**Actions to take**
1: Update the design studio interview between "Dusty: Pilot &" and "a side business.", inclusive, replacing "luggage tags" with "travel stickers".
2: According to the design studio interview, in what year was the main building of the Pennsylvania Academy of the Fine Arts built?

[begin Reading passage]

What new projects have you been working on since we interviewed you in September of 2013?
Dusty: Since we last talked, we’ve been transitioning. Having successfully established ourselves as an an image-making outfit, we wanted to grow into a studio with a staff that can take on branding and web design projects and do those things just as well as we do posters and illustration. Lately, we’ve been working on some fun projects with Iron & Wine, and we still do a good amount of book covers.
Jason: One of our favorite projects since our interview was a rebranding of the Pennsylvania Academy of the Fine Arts—or PAFA, as it’s known—which is the oldest continuously operated art school in the country. It’s important to Philadelphia for many reasons, and we were able to mine its history for our rebrand by repurposing the stone-engraved lettering carved in architect Frank Furness’ original facade of the main building, which was built in 1876. We’ve also been doing some fun stuff for New Balance. Dusty has an impressive sneaker collection.
Dusty: Pilot & Captain happened on a whim, really. We had some old 1950s and 1960s luggage tags hanging around—no pun intended—as part of research we had done for another project. Every time we saw them, we thought about how great they’d look if we made them huge and put them on a t-shirt.
Jason: We wanted to make our own products and be our own clients, too. That was a big part of launching that project. We’ve learned that it’s difficult enough running a design studio, let alone creating a line of products and having a side business.
Dusty: Being designers meant it also gave us the opportunity to brand a new company from the ground up, so it was a no-lose situation. It’s been a huge challenge, but also really successful at the same time.

[end Reading passage]
[begin Supplied information]

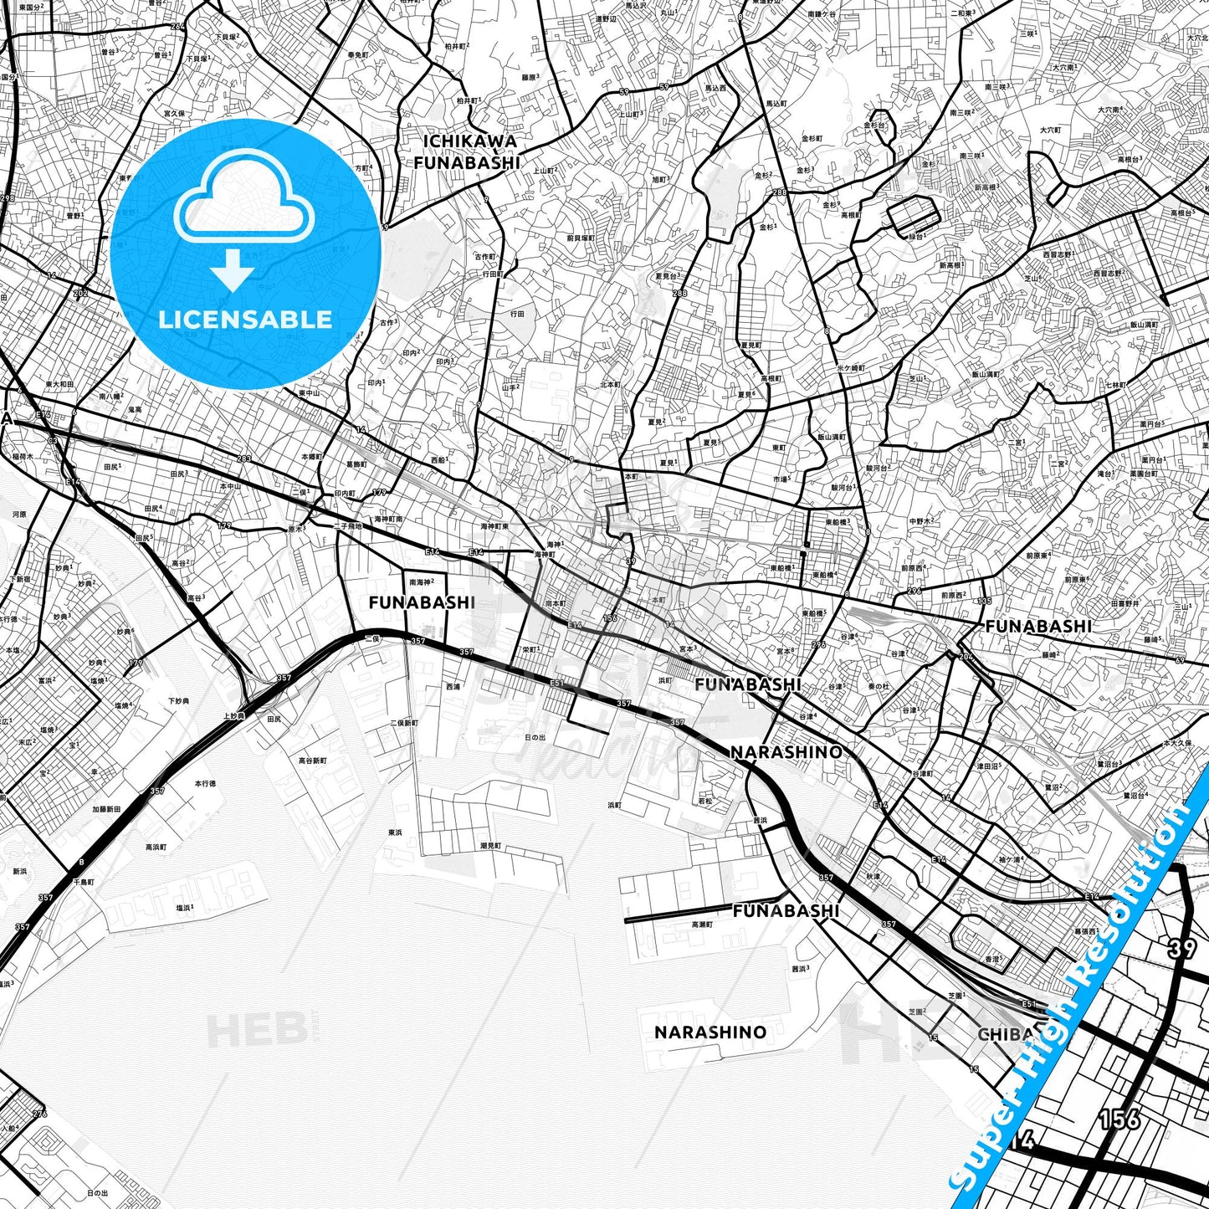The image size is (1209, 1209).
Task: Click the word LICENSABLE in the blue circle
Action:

[end Supplied information]

**Full answers**
1:
Dusty: Pilot & Captain happened on a whim, really. We had some old 1950s and 1960s travel stickers hanging around—no pun intended—as part of research we had done for another project. Every time we saw them, we thought about how great they’d look if we made them huge and put them on a t-shirt.
Jason: We wanted to make our own products and be our own clients, too. That was a big part of launching that project. We’ve learned that it’s difficult enough running a design studio, let alone creating a line of products and having a side business.

2: 1876